You may remember seeing or having a Jack in the Box toy when you were a child. It looked much like a box and would have a crank on its side that you could turn. It would play a little song, and suddenly the top would fly open and the head of a clown (or something else) would spring out from the top, giving you quite the surprise. There is a phenomenon in processes that takes its name from this childhood toy and the jolt it can give.
Jack in the Box
When you are working with a process, there are certain things that you expect. Sometimes, though, there is an occurrence so out-of-the-ordinary, that it may disrupt the stability of your process. A Jack in the Box can call into question a process’s reliability and strength.
Overview: What is a Jack in the Box?
Jack in the Box can be defined as a variable that appears randomly in response to factors that are not readily apparent.
3 drawbacks and 1 benefit of a Jack in the Box
There are some clear disadvantages to a Jack in the Box, but there is also a benefit to them.
1. Effect on process capability – One drawback of a Jack in the Box is that it can have enough significance to have an effect on process capability.
2. Reliability – A Jack in the Box can cause considerable apprehension as to how reliable a process is.
3. Sourcing the issue can be difficult – Finding the source of the Jack in the Box can be difficult and time-consuming.
A benefit of a Jack in the Box
One benefit of a Jack in the Box is that its occurrence forces us to look at our processes and test them to make sure they are as strong as they can be. It gives us a reason to check when we might not have otherwise.
Why is a Jack in the Box important to understand?
A Jack in the Box is important to understand for the following reasons:
Things happen – It is important to understand that things happen, and a Jack in the Box is not the end of the world. It does not even necessarily mean that there is anything inherently wrong with your process, it just requires some investigation.
Prevent future occurrences – A Jack in the Box can feel random, so in some ways, it is hard to prevent the specific onset factors that led to it. Once it happens, though, you can take precautions to prevent the recurrence of that particular scenario in the future. Understanding what caused the Jack in the Box is integral for preventing them.
Time – Having an understanding of a Jack in the Box prepares you for when it occurs and that there could be a significant amount of time that needs to be dedicated to finding out where the problem occurred.
An industry example of a Jack in the Box
An analyst is looking at the output of a manufacturing plant and sees that on one day, there is a major change in output that cannot be accounted for. The analyst tells the plant manager about the Jack in the Box and an investigation is launched. It turns out, that was a day there was an attempted strike at the plant that slowed down output significantly for the day but did not come to further fruition.
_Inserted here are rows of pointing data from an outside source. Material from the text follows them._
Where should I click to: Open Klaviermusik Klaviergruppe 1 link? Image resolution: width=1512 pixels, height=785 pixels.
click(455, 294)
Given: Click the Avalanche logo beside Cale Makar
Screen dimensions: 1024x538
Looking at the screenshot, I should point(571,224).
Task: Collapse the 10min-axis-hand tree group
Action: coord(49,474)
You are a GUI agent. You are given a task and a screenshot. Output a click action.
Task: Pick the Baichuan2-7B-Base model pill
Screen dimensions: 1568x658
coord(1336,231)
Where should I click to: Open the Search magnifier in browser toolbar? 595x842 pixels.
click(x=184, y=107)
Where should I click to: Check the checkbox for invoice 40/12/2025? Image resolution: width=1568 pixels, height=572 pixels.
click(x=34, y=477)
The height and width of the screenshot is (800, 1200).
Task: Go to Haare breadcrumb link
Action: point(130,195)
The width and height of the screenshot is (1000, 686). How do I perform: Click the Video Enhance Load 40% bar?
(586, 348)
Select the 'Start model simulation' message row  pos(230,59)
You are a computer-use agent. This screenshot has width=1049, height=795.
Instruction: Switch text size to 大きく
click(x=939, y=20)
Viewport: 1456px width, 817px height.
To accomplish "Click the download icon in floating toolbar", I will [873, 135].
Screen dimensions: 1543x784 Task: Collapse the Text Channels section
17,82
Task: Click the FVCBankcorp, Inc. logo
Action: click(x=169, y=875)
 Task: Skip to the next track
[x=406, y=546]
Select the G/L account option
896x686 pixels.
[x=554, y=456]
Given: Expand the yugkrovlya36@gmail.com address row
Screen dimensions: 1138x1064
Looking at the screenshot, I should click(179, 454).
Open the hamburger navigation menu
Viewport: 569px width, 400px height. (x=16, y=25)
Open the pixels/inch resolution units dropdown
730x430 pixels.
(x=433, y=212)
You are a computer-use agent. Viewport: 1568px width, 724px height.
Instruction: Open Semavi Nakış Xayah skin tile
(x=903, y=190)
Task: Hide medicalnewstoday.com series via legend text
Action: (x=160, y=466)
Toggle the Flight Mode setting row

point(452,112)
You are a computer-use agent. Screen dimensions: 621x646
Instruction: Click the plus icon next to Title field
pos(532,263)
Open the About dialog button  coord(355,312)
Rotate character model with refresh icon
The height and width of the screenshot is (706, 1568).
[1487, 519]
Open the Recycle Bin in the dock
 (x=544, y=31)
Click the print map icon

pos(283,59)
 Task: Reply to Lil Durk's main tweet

3 best practices when thinking about a Jack in the Box
Here are some practices to keep in mind when it comes to a Jack in the Box:
1. Check for errors
The Jack in the Box you encounter could be due to an error, whether with measurement or with data entry. Should this be the case, the true process is not represented, and adjustments should be made accordingly.
2. Be sure to deal with them immediately, if values turn out to be accurate
If it turns out that the Jack in the Box is a legitimate value, be sure to find out the cause immediately, in order to prevent future such occurrences and to maintain stability with your process.
3. Do not be concerned that this random occurrence is reflective of future defect rates
Frequently Asked Questions (FAQ) about a Jack in the Box
Can a Jack in the Box be prepared for?
In general, the more thoroughly tested your processes are and the more potential occurrences you have prepared for, the less likelihood there is of encountering a Jack in the Box.
Will a Jack in the Box always affect process capability?
No, while a Jack in the Box has the potential to significantly affect process capability, that does not mean that one always will when it pops up.
Does a Jack in the Box always indicate process instability?
No, there may not be anything inherently wrong with a process, and a Jack in the Box may completely be an anomaly.
Preparing for a Jack in the Box
Thorough testing of processes can be a safeguard against a Jack in the Box. While we cannot prepare for everything, doing all that we can to ensure the strength of processes can help protect against errors. Even with all the preparation, there are simply some things that cannot be planned for. While a Jack in the Box occurrence can feel random, once it happens, there are steps that can be taken to prevent the same Jack in the Box from happening again.